Amount of content is astounding. Learning a lot and truly impressed on magnitude of high promising research happening around the world.
Day 2 at ICML had great variety of parallel tracks with topics covering Online Learning, Probabalistic Learning, Deep Generative Models, Deep Learning Theory, Supervised Learning, Latent Feature Models, Reinforcement Learning, Continuous Optimization, Matrix Factorization, Metalearning and etc.
Bernhard Schölkopf kicked off the day with talk on Causal Learning (book) and how causal ideas could be exploited for classical machine learning problems.
Deep Generative Models
Lots of interest in this area (no surprise). Here are what few memorable talks were about (no links to papers as they are easy to find using your fav search engine ;)… maybe I will add those later).

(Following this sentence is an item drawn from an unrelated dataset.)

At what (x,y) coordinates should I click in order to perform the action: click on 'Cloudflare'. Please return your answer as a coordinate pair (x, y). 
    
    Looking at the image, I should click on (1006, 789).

Pixel CNN (also were mentioned @Day1), Pixel CNN with Auxiliary Variables — tries to solve the problem of model not capturing global image statics (and thus generated images looks somewhat shapeless).

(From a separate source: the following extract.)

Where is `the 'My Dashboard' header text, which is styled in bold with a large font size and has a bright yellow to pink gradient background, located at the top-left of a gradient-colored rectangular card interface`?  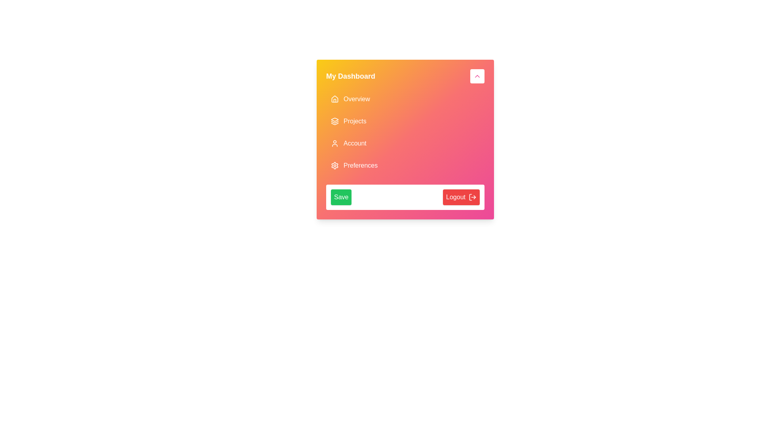 the 'My Dashboard' header text, which is styled in bold with a large font size and has a bright yellow to pink gradient background, located at the top-left of a gradient-colored rectangular card interface is located at coordinates (350, 76).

Grayscale Pixel CNN uses 4 bit grayscale view of input as auxiliary variable and thus retains global image info.
Next reincarnation of this idea is Pyramid Pixel CNN: start from generating low resolution 8×8 images (using Pixel CNN) and then recursively use apply Pixel CNN to upscale to 128×128.
Python notebook with Face Generation demo here (built on Tensorflow).
Parallel Multiscale Autoregressive Density Estimation (by DeepMind team)– is a work concurrent with PixelCNNs.
Goal is to accelerate sampling of PixelCNNs by rearranging pixels into subsampling image pyramid. Result: 100x speedup!
Video Pixel Models (by DeepMind team again) aim to capture dependencies across time, space and RGB channels . The network consist of
- Resolution preserving CNN encoders
- Pixel CNN decoders
Demo of results (generated videos):
- Moving MNIST here.
- Google Robotic Pushing with seen objects here.
- Google Robotic Pushing with novel objects here.
Learning Texture Manifolds with the Periodic Spatial GAN (PSGAN). This one demonstrated really visually pleasing results of complex generated textures.
For example, periodic textures has been generated (honeycomb); manifolds of textures were learnt, smoothly blend to create new textures.
Based on DCGAN. Code is here (Theano).
DiscoGAN is not about dancing but about having two datasets and training GAN to transfer features from one dataset to another. The scenario presented was the following (appealing to lesser part of the audience): dataset A had portraits of ladies with blond hair, dataset B — ladies with dark hair; goal — change hair color while preserving face.
That’s been accomplished by having 2 Generators, 2 Generators and cyclic loss between those. Sounds like CycleGAN, right? Because indeed 2 papers were published approximately at the same time and use the same approach. For whatever reason CycleGans paper got more popular.
Wasserstein GAN is being references quite a bit in GAN related papers and got super speedy presentation by the author.
This reddit comment does fabulous job summarizing what it is about.
Advantages — super stable (especially newer WGAN-GP), no mode collapse! Disadvantages — slow ( at least 6x slower than DCGAN).
- Dataset augmentation https://arxiv.org/pdf/1707.03124.pdf
- Detecting non existent pedestrians http://sunw.csail.mit.edu/abstract/Detecting_Nonexistent_Pedestrians.pdf
- Secure Stenography https://arxiv.org/ftp/arxiv/papers/1707/1707.01613.pdf
Few interesting ideas below on flexible, adaptive ML.
MetaNet — framework for building flexible models. Steps include:
- define your NN
- define adaptable part of NN,
- define feeback in from of meta info
- inject fast weights
- optimize model e2e
Code is here.
SplitNet — semantically splitting DNNs for parameter reduction and model parallelization.
Application: large scale visual recognition. Goal is to overcome nodes communication overhead that Model Parallelization brings => SplitNet introduces hierarchy of disjoint sub-NNs, relevant classes and features are grouped together.
Code is here (Tensorflow).
Model -Agnostic Meta-Learning for Fast Adaptations of DNNs (MAML). Goal: learn new task from small amount of data (given 1 training image per class, classify unseen image).
The gist of the approach: MAML optimizes for a set of parameters such that when a gradient step is taken with respect to a particular task i (the gray lines), the parameters are close to the optimal parameters θ∗i for task i.
Supporting blogpost with links to code (Tensorflow) is here.
AdaNET — learn NN architecture itself alongside with needed weights.
Construction of NN is incremental. Complexity of resulting NN depends on how difficult the task is: NN will have less nodes for the classification task “deer” \ “truck” than NN for more challenging task of classifying “cat”\”dog”.
General techniques are applicable to CNNs, RNNs, ResNet and etc.
Google Research team does not yet have clear plans on open sourcing this gem, so people concerned about data science job security can sleep ok (for now).